Homeowner Sandi Preston purchased the property more than a decade ago, when fan visits were minimal, but, over the years the house has become a Mecca for the film's devotees, and this summer (15) alone, city officials estimate between 1,200 and 1,500 people per day stopped by, unannounced.

Preston has had enough of the uninvited guests and this week (begs17Aug15), she placed large blue tarpaulins over the windows and door at the front of the house and put up a sign on the street which reads: "Access Closed to Goonies House".

Another handwritten note posted around the neighbourhood reads: "Imagine that you buy a house, fix it up, spend money, time and love. Then the city of Astoria encourages 100,000s of people to come and stand in front and view it... This driveway (maintained by homeowners) sees 1,000+ people every day. Most are kind, fun and welcome, but many are not."

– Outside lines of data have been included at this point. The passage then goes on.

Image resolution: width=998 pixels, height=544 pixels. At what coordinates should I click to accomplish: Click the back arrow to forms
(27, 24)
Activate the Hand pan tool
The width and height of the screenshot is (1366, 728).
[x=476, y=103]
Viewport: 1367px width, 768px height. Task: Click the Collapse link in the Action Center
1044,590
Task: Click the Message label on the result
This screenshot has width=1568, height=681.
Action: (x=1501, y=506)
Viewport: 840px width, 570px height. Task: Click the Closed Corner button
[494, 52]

Astoria City Councilman Russ Warr, who lives down the street from Preston, admits he's surprised his neighbour has waited so long to take action, because she has been dealing with rude fans for some time.

He tells local news station KGW, "They (tourists) park on the 'no-parking' zones, they park on the sidewalks, they relieve their dogs on their lawns," adding that some even show up at night, leaving empty beer bottles and cigarette butts on the lawn.

City officials tell KGW that to their knowledge, Preston has no plans to reopen the house to visitors.

Her decision to close off the site comes weeks after local dignitaries celebrated the 30th anniversary of the film, an event which officials estimate generated between $2 to $3 million (£1.25 to £1.9 million) for the small Pacific Northwest town's economy.